Finding the ’Enhancers’
Risma has developed a unique assay to measure the killing function of cytotoxic lymphocytes. Using a high-throughput screen, she hopes to evaluate thousands of small-molecule compounds to see which might best serve to boost the lymphocytes’ killing capacity.
She will first screen FDA-approved compounds, using the resources of the University of Cincinnati’s Drug Discovery Center. She will then look for similar compounds in the Center’s library, which contains 300,000 pharmaceutical-quality compounds used by researchers nation-wide to hunt for potential treatments.
“My hope is that we will find compounds that are orally bioavailable and will have an impact on cytotoxic cells,” Risma says.
Collaboration with Great Ormond Street
Jordan, Risma and Punam Malik, MD, at Cincinnati Children’s, have also teamed with colleagues at London’s Great Ormond Street Hospital for a study of perforin gene replacement therapy to treat HLH.
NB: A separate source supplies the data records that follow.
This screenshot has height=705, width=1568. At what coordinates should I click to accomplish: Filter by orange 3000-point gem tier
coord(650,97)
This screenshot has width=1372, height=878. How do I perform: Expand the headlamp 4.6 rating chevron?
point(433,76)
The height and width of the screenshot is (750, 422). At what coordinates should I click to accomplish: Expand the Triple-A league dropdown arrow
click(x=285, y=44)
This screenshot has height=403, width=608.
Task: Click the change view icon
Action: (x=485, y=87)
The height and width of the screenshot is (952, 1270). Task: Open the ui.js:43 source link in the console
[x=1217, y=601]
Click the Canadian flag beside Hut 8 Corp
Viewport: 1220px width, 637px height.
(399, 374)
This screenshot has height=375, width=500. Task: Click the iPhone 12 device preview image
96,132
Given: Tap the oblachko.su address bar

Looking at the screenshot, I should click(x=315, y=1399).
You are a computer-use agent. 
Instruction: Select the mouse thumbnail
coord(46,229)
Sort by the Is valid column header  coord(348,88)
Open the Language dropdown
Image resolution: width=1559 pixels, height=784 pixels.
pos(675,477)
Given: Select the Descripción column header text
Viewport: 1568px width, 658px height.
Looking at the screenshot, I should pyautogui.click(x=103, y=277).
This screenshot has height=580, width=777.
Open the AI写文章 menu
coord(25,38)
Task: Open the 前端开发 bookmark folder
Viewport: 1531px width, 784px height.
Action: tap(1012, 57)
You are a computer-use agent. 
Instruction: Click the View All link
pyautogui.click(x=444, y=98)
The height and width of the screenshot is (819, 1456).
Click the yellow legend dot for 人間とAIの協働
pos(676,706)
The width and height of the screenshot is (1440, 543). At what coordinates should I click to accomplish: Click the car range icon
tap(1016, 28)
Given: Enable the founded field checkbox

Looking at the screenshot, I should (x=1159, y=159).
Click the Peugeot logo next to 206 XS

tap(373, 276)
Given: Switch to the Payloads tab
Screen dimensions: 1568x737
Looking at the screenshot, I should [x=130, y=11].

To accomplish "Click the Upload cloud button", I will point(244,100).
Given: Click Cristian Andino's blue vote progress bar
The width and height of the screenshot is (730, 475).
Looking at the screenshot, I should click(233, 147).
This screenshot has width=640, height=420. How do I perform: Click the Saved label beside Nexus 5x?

The study will use perforin-deficient mice – a model developed by Jordan during his training – and inject them with healthy stem cells carrying normal perforin genes. The mice will then be infected with a virus that triggers HLH. The goal is to see if the mice begin producing perforin and are protected from getting the disease.
“If the experiment works and the mice are protected, it will be an important step forward in the development of gene therapy for perforin-deficient HLH patients,” Jordan says. “For patients who have no perforin function, there is no way to fix it apart from a bone marrow transplant, which has significant risks. If this is successful, we could fix the perforin deficiency with gene therapy, replacing it in their own cells.”
Getting the vector right
Researchers at Great Ormond Street turned to Cincinnati Children’s because of our experience producing lentiviral vectors for gene therapy and Jordan’s development of the pre-clinical mouse model for HLH. But getting it right is a painstaking process as scientists move their work from in vitro studies, conducted at Great Ormond Street, to an animal model here.
Refining the vector that will carry the perforin gene is especially complicated, says Jordan, because the vector is not a passive transport mechanism – it actually controls how much of the gene product is expressed, and when.
“Getting it controlled in the right cells at a sufficient level that can be modulated by inflammation is the ultimate goal,” Jordan says.
He is optimistic that they will get it right and the animal studies will proceed. And he is cautiously optimistic that the research could lead to a game changer for HLH. But clinical trials remain several years and a great deal of work away.
“We already know that many children with HLH do not survive bone marrow transplant,” he says. “That could change if this works.